On a read failure of /dev/urandom, buffer was taken to be valid. The
function could not indicate that a failure occurred or even retry if
errno == EINTR.
Upon a read failure, salt may be mostly 0's.
During unlock, a structure was being passed by value to a variadic
length returned by read was being caught in an unsigned variable which
would later cause write to output 4294967295 bytes of data.
flcose was being passed a NULL pointer in many places.
Version-Release number of selected component (if applicable):
Steps to Reproduce:
Found during code review
I will attach a patch that fixes all of these issues. I did not review
prior versions to see if they are susceptible to all these problems.
Created attachment 99149 [details]
Patch to fix all the problems listed above.

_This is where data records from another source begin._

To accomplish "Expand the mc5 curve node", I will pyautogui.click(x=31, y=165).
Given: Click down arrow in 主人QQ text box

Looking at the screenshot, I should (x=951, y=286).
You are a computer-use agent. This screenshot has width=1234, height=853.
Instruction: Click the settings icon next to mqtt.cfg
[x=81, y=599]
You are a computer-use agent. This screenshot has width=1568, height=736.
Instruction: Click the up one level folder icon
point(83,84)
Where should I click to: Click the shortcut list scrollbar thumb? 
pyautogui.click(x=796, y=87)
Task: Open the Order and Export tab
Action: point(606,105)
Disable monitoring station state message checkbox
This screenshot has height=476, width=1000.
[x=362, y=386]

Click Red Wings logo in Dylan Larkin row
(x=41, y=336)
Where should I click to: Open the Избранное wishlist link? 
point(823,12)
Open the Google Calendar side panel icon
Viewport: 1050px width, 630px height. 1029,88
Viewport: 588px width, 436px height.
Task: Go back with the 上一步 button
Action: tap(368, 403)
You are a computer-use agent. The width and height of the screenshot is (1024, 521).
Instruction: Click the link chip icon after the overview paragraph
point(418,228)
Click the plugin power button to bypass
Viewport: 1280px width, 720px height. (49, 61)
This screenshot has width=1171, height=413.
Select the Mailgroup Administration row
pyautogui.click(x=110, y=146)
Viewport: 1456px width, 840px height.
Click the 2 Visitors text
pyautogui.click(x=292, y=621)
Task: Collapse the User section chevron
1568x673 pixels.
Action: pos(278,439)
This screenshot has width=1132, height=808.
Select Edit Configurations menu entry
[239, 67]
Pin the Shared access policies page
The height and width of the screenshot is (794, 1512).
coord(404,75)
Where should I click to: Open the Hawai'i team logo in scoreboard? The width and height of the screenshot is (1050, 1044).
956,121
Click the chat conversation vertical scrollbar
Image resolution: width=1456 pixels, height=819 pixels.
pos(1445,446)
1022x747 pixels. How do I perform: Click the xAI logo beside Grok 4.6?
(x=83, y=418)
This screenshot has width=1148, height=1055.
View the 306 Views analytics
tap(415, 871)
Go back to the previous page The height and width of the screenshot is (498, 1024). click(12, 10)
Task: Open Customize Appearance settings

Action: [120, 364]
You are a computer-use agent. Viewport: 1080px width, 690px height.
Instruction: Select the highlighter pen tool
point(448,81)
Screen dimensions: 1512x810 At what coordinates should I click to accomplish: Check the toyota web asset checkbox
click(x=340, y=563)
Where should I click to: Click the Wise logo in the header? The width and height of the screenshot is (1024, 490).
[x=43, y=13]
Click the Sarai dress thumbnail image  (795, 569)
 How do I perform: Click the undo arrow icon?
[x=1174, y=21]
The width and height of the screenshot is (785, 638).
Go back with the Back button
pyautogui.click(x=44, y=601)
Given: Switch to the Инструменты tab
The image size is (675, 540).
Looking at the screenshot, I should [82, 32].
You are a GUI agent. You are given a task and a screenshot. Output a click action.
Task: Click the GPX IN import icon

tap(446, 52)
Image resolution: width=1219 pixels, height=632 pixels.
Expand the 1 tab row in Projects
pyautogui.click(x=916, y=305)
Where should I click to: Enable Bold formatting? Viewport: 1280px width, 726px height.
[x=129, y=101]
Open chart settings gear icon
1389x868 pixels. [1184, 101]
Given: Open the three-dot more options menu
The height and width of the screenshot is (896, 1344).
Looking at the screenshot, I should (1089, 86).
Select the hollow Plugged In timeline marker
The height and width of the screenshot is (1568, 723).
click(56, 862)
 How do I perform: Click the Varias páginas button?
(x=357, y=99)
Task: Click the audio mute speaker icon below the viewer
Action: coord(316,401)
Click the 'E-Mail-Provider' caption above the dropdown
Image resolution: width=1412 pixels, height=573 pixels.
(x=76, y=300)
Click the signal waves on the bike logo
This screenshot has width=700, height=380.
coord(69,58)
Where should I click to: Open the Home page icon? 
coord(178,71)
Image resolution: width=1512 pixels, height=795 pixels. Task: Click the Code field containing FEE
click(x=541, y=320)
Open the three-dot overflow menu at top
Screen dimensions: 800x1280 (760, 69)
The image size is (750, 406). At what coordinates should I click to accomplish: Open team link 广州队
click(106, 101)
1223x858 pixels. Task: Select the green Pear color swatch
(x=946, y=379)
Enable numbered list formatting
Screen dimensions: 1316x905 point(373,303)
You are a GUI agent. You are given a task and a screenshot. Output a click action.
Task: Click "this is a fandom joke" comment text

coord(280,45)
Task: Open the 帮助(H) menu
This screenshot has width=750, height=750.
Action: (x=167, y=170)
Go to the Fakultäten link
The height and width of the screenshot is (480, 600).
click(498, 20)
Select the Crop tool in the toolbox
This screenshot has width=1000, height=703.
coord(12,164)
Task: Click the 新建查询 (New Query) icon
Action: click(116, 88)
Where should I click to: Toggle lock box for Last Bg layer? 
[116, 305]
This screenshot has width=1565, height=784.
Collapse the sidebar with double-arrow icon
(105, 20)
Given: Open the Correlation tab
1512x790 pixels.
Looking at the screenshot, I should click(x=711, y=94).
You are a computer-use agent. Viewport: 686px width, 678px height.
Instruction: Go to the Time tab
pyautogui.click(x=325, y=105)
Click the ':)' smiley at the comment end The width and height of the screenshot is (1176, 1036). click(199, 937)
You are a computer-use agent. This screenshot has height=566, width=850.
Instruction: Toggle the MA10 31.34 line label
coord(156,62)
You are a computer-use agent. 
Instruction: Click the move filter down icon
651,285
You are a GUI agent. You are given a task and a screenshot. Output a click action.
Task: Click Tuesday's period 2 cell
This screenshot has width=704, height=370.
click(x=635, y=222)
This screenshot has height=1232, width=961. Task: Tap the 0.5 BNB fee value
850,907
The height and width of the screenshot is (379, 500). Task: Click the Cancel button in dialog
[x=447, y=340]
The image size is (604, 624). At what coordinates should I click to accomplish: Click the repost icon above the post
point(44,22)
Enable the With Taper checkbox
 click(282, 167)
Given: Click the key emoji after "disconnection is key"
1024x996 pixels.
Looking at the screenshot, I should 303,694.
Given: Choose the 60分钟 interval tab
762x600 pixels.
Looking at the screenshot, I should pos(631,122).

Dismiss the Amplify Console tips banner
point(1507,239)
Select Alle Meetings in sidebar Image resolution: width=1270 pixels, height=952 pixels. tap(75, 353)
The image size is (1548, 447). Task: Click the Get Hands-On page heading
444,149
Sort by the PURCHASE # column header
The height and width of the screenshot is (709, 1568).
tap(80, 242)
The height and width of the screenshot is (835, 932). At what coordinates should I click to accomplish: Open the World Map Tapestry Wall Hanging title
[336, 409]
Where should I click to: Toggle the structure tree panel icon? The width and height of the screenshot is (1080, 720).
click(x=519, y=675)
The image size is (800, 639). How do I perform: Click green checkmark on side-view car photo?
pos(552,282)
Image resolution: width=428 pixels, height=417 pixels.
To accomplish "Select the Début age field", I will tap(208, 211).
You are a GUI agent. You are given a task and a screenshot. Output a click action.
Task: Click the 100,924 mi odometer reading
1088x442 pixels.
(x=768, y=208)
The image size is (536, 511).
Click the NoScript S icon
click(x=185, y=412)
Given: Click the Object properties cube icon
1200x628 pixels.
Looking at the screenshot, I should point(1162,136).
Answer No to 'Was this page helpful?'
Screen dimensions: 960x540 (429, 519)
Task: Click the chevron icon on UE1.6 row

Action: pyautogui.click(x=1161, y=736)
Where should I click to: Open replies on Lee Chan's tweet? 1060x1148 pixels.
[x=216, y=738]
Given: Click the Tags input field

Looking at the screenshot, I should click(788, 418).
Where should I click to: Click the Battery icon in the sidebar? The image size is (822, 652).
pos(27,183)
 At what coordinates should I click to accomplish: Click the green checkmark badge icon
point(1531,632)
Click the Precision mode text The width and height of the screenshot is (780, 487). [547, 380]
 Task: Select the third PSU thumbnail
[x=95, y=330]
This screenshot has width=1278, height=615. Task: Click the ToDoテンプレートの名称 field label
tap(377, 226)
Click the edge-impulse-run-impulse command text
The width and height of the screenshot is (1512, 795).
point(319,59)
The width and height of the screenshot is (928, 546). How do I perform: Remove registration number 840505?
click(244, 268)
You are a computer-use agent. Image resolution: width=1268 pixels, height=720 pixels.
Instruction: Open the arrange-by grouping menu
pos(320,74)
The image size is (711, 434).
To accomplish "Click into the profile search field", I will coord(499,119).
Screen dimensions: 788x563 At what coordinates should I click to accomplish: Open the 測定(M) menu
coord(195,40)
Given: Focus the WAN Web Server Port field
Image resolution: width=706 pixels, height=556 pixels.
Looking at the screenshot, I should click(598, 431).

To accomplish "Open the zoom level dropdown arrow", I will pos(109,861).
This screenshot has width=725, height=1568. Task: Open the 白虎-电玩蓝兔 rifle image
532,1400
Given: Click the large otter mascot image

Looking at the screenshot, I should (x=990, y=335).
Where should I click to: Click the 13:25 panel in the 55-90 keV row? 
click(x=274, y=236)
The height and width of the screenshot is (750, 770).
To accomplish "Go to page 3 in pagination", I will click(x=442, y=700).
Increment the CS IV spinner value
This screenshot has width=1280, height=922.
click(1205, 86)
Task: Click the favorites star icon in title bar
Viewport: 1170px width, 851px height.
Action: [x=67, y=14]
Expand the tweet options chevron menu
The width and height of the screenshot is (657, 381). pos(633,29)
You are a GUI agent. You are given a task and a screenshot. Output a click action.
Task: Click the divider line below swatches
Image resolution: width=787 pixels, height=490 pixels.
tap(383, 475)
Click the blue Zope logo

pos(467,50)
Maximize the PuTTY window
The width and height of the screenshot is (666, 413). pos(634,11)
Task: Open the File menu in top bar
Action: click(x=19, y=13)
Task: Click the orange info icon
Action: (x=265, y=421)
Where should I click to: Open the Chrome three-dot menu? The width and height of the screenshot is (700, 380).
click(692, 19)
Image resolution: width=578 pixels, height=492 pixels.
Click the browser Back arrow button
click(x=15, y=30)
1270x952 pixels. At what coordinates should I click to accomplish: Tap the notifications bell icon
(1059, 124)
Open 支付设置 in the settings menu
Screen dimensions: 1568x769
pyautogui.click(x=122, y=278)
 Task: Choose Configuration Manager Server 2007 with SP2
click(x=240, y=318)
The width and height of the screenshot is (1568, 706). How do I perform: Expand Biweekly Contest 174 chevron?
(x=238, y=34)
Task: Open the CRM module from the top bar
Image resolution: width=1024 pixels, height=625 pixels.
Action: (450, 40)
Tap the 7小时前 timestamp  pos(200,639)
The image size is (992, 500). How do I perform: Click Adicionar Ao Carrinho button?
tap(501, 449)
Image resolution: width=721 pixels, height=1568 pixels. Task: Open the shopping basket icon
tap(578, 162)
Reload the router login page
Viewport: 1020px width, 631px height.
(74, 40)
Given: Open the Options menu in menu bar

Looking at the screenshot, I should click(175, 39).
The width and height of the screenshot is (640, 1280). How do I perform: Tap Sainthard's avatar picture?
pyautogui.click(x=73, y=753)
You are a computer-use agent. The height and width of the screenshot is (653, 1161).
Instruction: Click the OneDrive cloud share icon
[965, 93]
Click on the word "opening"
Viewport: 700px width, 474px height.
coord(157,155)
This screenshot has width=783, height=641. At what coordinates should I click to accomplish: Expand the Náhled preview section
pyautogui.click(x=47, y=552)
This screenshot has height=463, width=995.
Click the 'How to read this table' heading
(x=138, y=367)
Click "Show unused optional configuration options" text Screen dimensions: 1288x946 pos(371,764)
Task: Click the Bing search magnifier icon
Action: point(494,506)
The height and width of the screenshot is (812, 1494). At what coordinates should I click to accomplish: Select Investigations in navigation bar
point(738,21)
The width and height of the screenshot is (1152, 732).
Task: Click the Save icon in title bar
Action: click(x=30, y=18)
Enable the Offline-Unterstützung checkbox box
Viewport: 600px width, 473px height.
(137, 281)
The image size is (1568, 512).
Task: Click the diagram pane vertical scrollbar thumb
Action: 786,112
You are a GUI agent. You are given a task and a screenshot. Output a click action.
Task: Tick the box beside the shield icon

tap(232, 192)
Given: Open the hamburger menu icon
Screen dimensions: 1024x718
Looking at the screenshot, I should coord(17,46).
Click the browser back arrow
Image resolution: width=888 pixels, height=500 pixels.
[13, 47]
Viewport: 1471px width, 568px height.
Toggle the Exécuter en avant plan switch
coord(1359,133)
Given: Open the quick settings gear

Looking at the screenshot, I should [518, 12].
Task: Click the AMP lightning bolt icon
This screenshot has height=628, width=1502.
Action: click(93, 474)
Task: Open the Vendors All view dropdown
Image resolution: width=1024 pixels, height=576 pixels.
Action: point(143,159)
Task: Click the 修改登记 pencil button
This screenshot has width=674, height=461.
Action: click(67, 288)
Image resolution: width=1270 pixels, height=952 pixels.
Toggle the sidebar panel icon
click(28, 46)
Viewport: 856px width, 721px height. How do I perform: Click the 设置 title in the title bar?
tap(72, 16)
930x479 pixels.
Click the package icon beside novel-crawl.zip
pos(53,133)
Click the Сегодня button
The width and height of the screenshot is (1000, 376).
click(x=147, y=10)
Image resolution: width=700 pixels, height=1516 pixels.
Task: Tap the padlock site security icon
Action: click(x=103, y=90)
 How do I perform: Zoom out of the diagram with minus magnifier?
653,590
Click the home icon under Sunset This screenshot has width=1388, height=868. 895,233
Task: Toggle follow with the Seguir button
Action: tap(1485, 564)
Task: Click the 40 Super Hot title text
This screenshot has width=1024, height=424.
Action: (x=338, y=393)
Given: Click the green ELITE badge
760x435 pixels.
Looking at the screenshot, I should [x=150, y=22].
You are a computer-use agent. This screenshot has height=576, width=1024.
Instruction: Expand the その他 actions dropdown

Please apply before fedora core 2 final.
This needs code review.
I have to disagree with the first two hunks, which appear to be
cosmetic. Hunk 3 accepted, good catch! Hunk 4 likewise. Hunks 6,7,8
applied, will need additional fixes to handle errors returned. Good
catch on hunk 9. Hunk 10, good fix. Hunk 11 looks cosmetic. Hunks
13,14,15,16,17 are good catches.
I'm not sure there's much point to checking for EROFS errors from
access(), as the logic is going to cause a failure when we try to
modify the files anyway.
>I'm not sure there's much point to checking for EROFS errors from
>access(), as the logic is going to cause a failure when we try to
>modify the files anyway.
While this may be true...why bother to ask for the superuser password
when that will ultimately fail? My personal beliefs are to inform the
user at the earliest chance so they might be able to remount the
filesystem or otherwise perform corrective action instead of typing a
password and then seeing a failure. Its not as important as the other
bugs pointed out.
As for the first two chunks...while it seems cosmetic, it would be
good to fix so the next person doing a code review doesn't have to
report the same thing.
I did not check to see if these bugs exist in earlier versions of
Libuser. You might want to look into RHL 9 before it is no longer
maintained as well as the Enterprise versions & Fedora Core 1. The
read() return code being caught in an unsigned variable could cause
someone to have a bad day.
Thanks for giving this your attention !
I applied the patch as part of rebuilding libuser (the Fedora Core 2
release version) against openldap-2.2.11. I'm not sure whether my
openldap packages will prove stable or what will happen with the
libuser packages. I'll let you know.
Created attachment 102236 [details]
Current patch I'm testing
This patch has the error handling Nalin suggested. It compiles cleanly. I've
been running this for 2 months with no known problems.
Thanks for the patch.
I have applied it, after fixing a few leaks introduced
by or found while applying this patch, properly initializing
struct lu_errror with a message, and most importantly
handling the other lu_make_crypted() call in modules/ldap.c
(otherwise setting a password when /dev/urandom is not
available would set an empty password).
Should be fixed in libuser-0.51.10-1, when it hits rawhide.